Sillonner l’Ailleurs
Au commencement, le plateau est à peine éclairé. Une rangée de chaise disposée de part et d’autre du plateau, dossier face contre terre pieds métalliques en l’air dresse une série de pics qui condamnent l’accès aux coulisses, en fond de scène un siège vide. La lumière baisse, une rumeur s’installe, des voix, des langues résonnent et se chevauchent en anglais, italien et français.
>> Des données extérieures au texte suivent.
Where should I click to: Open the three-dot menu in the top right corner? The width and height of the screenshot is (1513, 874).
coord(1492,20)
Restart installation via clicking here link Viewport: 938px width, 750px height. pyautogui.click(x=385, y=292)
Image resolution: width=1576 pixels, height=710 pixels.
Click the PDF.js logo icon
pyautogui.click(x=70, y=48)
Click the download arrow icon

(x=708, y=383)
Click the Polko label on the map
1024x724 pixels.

Un chant s’élève en langue Yoruba : une voix chaude et puissante se rapproche, la musique de la langue sonne comme un augure annonciateur qui invoque l’entrée d’une danseuse vêtue d’un ensemble dépareillé mi-urbain mi-tradi : chemisier de wax manche gigot, jogging adidas et boots épaisses, elle gagne l’avant-scène.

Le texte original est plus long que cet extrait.